Acting US Ambassador to Ukraine Bill Taylor, whose testimony helped build the case for impeaching Donald Trump, is to leave his post next month.
Mr Taylor will step down in January when his temporary appointment is due to expire, the New York Times reported.
His tenure could have been extended by the Republican-controlled Senate but no such move has been made.
Mr Taylor took up the post in June after Mr Trump controversially withdrew the then ambassador, Marie Yovanovitch.
Ms Yovanovitch has said she was the victim of a smear campaign by Mr Trump's personal lawyer, Rudy Giuliani.
A replacement for Mr Taylor has not yet been announced.
News of his departure was met with concern by Senator Robert Menendez, the most senior Democrat on the Senate Foreign Relations Committee.
He said he feared it would create a vacuum in Ukraine, which is still grappling with Russian-backed separatists.
In his testimony before the impeachment inquiry last month, Mr Taylor said that a member of his staff overheard a telephone call in which President Trump inquired about “the investigations” into Mr Biden.
The call was with Gordon Sondland, US ambassador to the European Union, who reportedly told the president over the phone from a restaurant in Kyiv that “the Ukrainians were ready to move forward”.

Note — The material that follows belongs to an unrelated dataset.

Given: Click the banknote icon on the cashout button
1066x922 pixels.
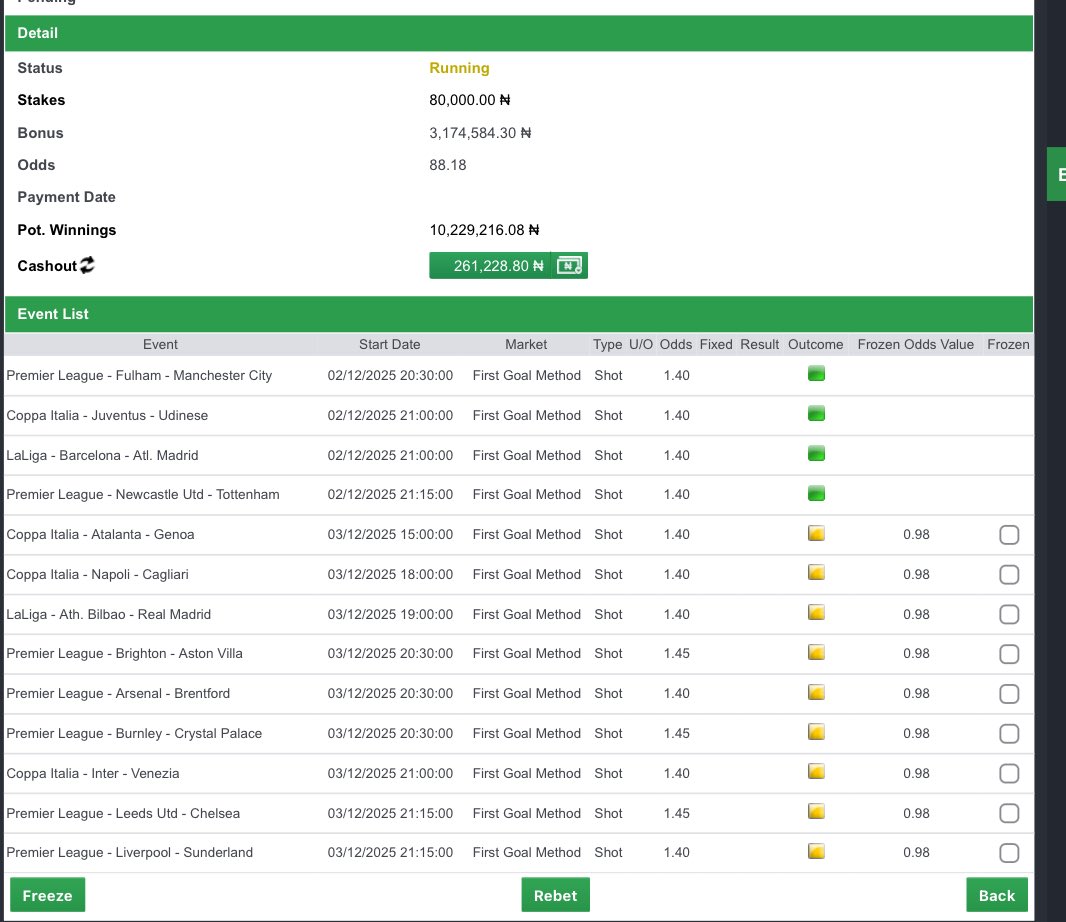Looking at the screenshot, I should coord(569,266).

After the call, the staff member “asked Mr Sondland what President Trump thought about Ukraine”, Mr Taylor said.
Mr Taylor said: “Ambassador Sondland responded that President Trump cares more about the investigations of Biden.”
President Trump is accused of withholding US military aid to Ukraine in order to pressure the country's president to publicly announce a corruption inquiry into Mr Biden. He denies any wrongdoing and has described the impeachment inquiry as a “witch hunt”.
A majority of House Democrats are expected to vote to impeach Mr Trump on Wednesday.